■ Study material
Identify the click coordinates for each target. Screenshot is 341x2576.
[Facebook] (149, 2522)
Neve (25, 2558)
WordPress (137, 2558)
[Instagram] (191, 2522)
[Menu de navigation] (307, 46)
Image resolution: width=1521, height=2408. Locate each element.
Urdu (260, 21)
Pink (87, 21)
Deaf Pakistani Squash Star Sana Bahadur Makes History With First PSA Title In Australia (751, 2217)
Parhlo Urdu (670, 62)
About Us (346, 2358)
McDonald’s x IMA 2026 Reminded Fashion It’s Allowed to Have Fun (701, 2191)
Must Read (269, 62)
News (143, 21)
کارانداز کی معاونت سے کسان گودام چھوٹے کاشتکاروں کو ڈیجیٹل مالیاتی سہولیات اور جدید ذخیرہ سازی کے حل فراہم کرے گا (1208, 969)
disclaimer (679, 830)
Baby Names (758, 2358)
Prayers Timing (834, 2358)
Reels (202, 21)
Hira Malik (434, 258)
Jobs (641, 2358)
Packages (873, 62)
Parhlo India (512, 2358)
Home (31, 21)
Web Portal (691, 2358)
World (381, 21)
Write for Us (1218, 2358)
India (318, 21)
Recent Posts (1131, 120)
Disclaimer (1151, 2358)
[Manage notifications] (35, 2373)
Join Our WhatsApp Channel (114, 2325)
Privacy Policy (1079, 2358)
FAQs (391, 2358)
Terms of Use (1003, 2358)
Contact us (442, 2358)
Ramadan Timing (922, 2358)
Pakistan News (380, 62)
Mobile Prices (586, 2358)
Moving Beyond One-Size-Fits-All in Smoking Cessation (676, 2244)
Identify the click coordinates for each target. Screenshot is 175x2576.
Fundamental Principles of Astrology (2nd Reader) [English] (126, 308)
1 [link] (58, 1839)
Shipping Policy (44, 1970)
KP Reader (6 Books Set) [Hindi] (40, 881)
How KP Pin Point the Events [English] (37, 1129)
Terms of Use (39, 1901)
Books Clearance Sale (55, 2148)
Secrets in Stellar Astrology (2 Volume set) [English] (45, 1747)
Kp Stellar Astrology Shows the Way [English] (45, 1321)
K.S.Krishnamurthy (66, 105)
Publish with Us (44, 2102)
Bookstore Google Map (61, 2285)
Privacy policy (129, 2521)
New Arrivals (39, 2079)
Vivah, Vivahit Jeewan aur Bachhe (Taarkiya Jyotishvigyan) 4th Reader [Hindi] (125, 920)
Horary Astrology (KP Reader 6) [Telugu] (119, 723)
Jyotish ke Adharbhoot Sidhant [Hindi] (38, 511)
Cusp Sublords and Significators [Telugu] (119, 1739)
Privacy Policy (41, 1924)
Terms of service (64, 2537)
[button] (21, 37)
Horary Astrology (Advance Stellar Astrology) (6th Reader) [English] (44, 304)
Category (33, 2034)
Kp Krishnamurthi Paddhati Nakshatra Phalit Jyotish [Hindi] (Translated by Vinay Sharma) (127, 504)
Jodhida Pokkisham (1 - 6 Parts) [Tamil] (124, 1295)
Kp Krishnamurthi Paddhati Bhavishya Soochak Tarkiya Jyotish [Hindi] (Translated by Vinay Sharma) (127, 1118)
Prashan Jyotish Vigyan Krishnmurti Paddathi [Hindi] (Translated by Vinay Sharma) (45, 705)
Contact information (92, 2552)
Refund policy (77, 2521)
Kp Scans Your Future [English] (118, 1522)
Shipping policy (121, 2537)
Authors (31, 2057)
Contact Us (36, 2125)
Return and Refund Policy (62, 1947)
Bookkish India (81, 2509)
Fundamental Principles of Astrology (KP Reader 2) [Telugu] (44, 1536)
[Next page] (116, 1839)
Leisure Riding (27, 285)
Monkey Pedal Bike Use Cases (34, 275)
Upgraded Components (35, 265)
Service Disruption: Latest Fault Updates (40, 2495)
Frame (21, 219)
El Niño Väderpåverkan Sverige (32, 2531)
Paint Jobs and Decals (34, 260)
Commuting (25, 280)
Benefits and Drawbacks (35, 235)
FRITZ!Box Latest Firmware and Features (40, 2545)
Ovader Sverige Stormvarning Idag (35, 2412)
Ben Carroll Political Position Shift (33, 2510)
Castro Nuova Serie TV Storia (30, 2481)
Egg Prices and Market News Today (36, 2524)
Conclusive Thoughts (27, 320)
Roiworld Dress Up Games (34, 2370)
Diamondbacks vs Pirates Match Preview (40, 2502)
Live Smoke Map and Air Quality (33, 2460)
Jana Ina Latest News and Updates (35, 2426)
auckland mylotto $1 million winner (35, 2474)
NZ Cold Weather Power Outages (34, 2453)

■ Work item
Look over the records above and filter for each line with the word "Vinay".

■ Your solution
Kp Krishnamurthi Paddhati Nakshatra Phalit Jyotish [Hindi] (Translated by Vinay Sharma) (127, 504)
Kp Krishnamurthi Paddhati Bhavishya Soochak Tarkiya Jyotish [Hindi] (Translated by Vinay Sharma) (127, 1118)
Prashan Jyotish Vigyan Krishnmurti Paddathi [Hindi] (Translated by Vinay Sharma) (45, 705)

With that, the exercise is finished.